WHAT YOU WILL DO
How would you render this sentence from the essay on exercises versus problems in Spanish: "What I realized, uncomfortably, is that I tend to teach and assign exercises."?

EXTRACT TO READ

■ ■ ■ ■ ■ ■ ■

Exercises Are Not Problems

I think I found a clue about my bimodal distribution of grades.

Two weeks ago I watched a live video feed of the Escape from the Textbook conference.  Paul Zeitz opened his presentation by pointing out that exercises and problems are different.  That’s when the gears in my head starting grinding like a seized transmission, and I missed most of the rest of what he said.

He elaborates in his book The Art and Craft of Problem Solving. According to Zeitz, exercises are things you know how to approach.  You might not know the answer right away, but you know what technique will work.  When you are tackling a problem, you don’t know yet which technique to use — your task becomes investigating or maybe inventing techniques.

What I realized, uncomfortably, is that I tend to teach and assign exercises.  Then I test problems.

Result: my tests were not differentiating between students who could use the techniques and students who couldn’t.  They were differentiating between students who had pre-existing problem-solving skills and those who didn’t.

The students would complain that they needed practise beforehand with the same kinds of problems that would be on the test.  I would complain that they hadn’t really understood the techniques, if they were memorizing how to apply them to a specific kind of problem.  All of us were right, sort of.  I had no idea that my students didn’t know how to do this.

■ ■ ■ ■ ■ ■ ■

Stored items
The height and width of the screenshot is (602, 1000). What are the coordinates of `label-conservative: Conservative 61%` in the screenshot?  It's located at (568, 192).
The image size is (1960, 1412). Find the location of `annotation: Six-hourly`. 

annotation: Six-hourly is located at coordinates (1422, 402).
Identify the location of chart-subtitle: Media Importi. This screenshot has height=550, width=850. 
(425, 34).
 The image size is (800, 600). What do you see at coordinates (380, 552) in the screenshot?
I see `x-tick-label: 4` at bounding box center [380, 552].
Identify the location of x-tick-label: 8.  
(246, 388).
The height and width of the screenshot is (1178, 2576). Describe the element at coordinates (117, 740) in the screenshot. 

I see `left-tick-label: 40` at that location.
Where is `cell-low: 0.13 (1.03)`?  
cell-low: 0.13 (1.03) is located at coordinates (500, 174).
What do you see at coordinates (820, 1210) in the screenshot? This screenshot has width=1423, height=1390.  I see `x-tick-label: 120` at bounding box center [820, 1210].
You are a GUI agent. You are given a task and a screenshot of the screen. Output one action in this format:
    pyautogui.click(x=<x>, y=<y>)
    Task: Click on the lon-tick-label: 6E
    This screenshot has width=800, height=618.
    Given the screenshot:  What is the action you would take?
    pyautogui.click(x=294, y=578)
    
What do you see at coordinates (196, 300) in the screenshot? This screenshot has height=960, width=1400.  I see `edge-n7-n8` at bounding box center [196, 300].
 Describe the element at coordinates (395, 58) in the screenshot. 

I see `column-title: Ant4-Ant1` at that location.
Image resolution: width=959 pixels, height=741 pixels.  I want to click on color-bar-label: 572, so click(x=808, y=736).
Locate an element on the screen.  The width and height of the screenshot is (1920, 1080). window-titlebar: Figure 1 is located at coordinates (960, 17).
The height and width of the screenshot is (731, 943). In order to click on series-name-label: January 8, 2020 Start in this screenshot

■ ■ ■ ■ ■ ■ ■

COMPLETED TASK
De lo que me di cuenta, con incomodidad, es de que tiendo a enseñar y asignar ejercicios.